Das Allgemeine Gleichbehandlungsgesetz (AGG) enthält zahlreiche Bestimmungen zum Schutz der Beschäftigten vor Diskriminierungen (Benachteiligungen). Arbeitgeber werden hierbei in die Pflicht genommen.

Ziel des Gesetzes

Benachteiligungen aus Gründen der Rasse oder wegen der ethnischen Herkunft, des Geschlechts, der Religion oder Weltanschauung, einer Behinderung, des Alters oder der sexuellen Identität sind zu verhindern oder zu beseitigen.

Allgemeines Diskriminierungsverbot nach § 7 AGG

Der Arbeitgeber darf die Beschäftigten nicht wegen der oben genannten geschützten acht Merkmale benachteiligen. Diese Verpflichtung trifft auch jeden Vorgesetzten; sachlich bezieht sich dies auf nahezu alle Bereiche des Arbeitsverhältnisses, wie aus § 2 AGG hervorgeht.

Diskriminierungsfreie Stellenausschreibung nach § 11 AGG

Der Arbeitgeber ist verpflichtet, Arbeitsplätze diskriminierungsfrei auszuschreiben.

Vorbeugende Maßnahmen nach § 12 AGG

Der Arbeitgeber ist dazu verpflichtet, die erforderlichen Maßnahmen zum Schutz vor Benachteiligungen – auch vorbeugend – zu treffen.

Schulung der Beschäftigten nach § 12 AGG

Der Arbeitgeber soll in geeigneter Weise, insbesondere im Rahmen der beruflichen Aus- und Fortbildung, die vorbeugenden Schutzpflichten erfüllen.

Handlung bei Verstößen nach § 12 AGG

Der Arbeitgeber muss im Einzelfall geeignete, erforderliche und angemessene Maßnahmen ergreifen, wenn Beschäftigte gegen das Benachteiligungsverbot verstoßen. In Betracht kommen arbeitsrechtliche Maßnahmen von der Abmahnung über die Umsetzung, Versetzung bis hin zur Kündigung.

Verstoßen Dritte (zum Beispiel Kunden) gegenüber den Beschäftigten gegen das Benachteiligungsverbot, ist der Arbeitgeber zum Schutz der Mitarbeiter dazu verpflichtet, ebenfalls im Einzelfall geeignete, erforderliche und angemessene Maßnahmen zu treffen.

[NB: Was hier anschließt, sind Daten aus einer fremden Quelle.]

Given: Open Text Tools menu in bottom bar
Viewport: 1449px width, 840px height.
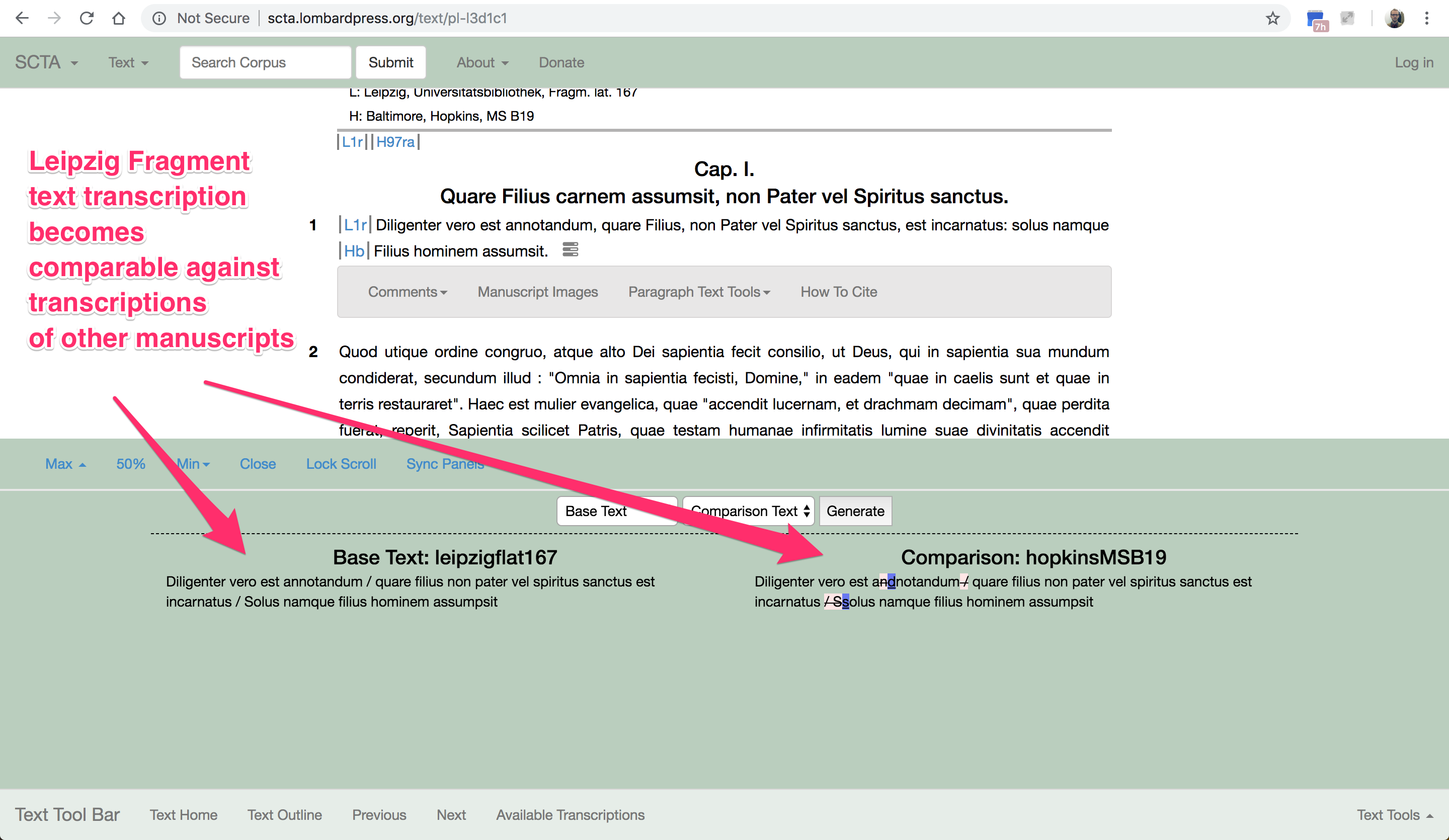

Bekanntmachungspflicht durch Aushang/Auslegung nach § 12 AGG

Das AGG und § 61b des Arbeitsgerichtsgesetzes sowie Informationen über die zuständigen Stellen, die Beschwerden behandeln, müssen im Betrieb oder der Dienststelle durch Aushang oder Auslage an geeigneter Stelle oder durch den Einsatz von Informationstechnik (Bsp. Intranet) bekannt gemacht werden.

Beschwerderecht nach § 13 AGG

Die Beschäftigten haben das Recht, sich bei den zuständigen Stellen des Betriebs, des Unternehmens oder der Dienststelle zu beschweren, wenn sie sich im Zusammenhang mit ihrem Beschäftigungsverhältnis vom Arbeitgeber, von Vorgesetzten, anderen Beschäftigten oder Dritten wegen eines in § 1 genannten Grundes benachteiligt fühlen.

Prüfungspflicht und Bescheidungspflicht nach § 13

Die Beschwerde ist zu prüfen und das Ergebnis dem/der Beschwerde führenden Beschäftigten mitzuteilen.

Maßregelungsverbot nach § 16

    Der Arbeitgeber darf Beschäftigte nicht benachteiligen,

  • die sich auf Rechte berufen, welche sich aus dem AGG ergeben.
  • die sich weigern, eine gegen das AGG verstoßende Anweisung auszuführen.

Dasselbe gilt für Personen, die den Beschäftigten hierbei unterstützen oder als Zeuginnen oder Zeugen aussagen.

Soziale Verantwortung nach § 17

Der Arbeitgeber ist aufgefordert, im Rahmen seiner Aufgaben und Handlungsmöglichkeiten an der Verwirklichung der allgemeinen Gleichbehandlung mitzuwirken.